__What you should do__
Revise the entries below by replacing "coordinates" with "screen position" wherever it occurs, changing nothing else. Omit the pictures from your response.

::::

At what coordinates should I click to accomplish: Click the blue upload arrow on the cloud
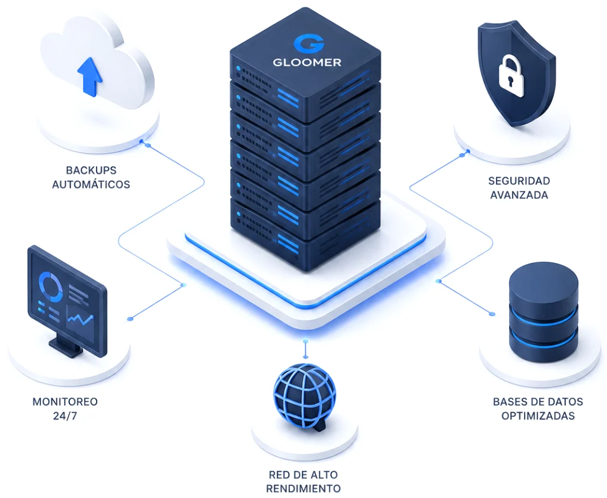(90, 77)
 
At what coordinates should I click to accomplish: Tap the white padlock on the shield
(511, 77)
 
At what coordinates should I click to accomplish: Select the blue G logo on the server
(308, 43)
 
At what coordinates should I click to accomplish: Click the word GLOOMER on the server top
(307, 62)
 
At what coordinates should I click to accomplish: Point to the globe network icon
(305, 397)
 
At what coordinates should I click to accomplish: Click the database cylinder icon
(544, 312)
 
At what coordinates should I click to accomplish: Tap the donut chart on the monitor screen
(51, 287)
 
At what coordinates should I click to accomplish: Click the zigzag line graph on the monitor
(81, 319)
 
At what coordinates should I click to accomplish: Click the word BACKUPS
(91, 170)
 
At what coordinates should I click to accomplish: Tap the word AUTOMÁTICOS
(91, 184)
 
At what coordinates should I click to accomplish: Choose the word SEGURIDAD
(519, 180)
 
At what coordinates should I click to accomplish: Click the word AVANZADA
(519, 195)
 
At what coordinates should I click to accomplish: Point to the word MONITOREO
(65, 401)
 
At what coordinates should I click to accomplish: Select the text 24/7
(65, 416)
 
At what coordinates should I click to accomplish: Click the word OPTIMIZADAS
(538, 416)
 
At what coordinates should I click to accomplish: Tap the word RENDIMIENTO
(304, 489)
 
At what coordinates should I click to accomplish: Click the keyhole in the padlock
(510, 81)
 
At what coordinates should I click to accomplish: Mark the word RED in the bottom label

::::

__Answer to the exercise__
At what screen position should I click to accomplish: Click the blue upload arrow on the cloud
(90, 77)
 
At what screen position should I click to accomplish: Tap the white padlock on the shield
(511, 77)
 
At what screen position should I click to accomplish: Select the blue G logo on the server
(308, 43)
 
At what screen position should I click to accomplish: Click the word GLOOMER on the server top
(307, 62)
 
At what screen position should I click to accomplish: Point to the globe network icon
(305, 397)
 
At what screen position should I click to accomplish: Click the database cylinder icon
(544, 312)
 
At what screen position should I click to accomplish: Tap the donut chart on the monitor screen
(51, 287)
 
At what screen position should I click to accomplish: Click the zigzag line graph on the monitor
(81, 319)
 
At what screen position should I click to accomplish: Click the word BACKUPS
(91, 170)
 
At what screen position should I click to accomplish: Tap the word AUTOMÁTICOS
(91, 184)
 
At what screen position should I click to accomplish: Choose the word SEGURIDAD
(519, 180)
 
At what screen position should I click to accomplish: Click the word AVANZADA
(519, 195)
 
At what screen position should I click to accomplish: Point to the word MONITOREO
(65, 401)
 
At what screen position should I click to accomplish: Select the text 24/7
(65, 416)
 
At what screen position should I click to accomplish: Click the word OPTIMIZADAS
(538, 416)
 
At what screen position should I click to accomplish: Tap the word RENDIMIENTO
(304, 489)
 
At what screen position should I click to accomplish: Click the keyhole in the padlock
(510, 81)
 
At what screen position should I click to accomplish: Mark the word RED in the bottom label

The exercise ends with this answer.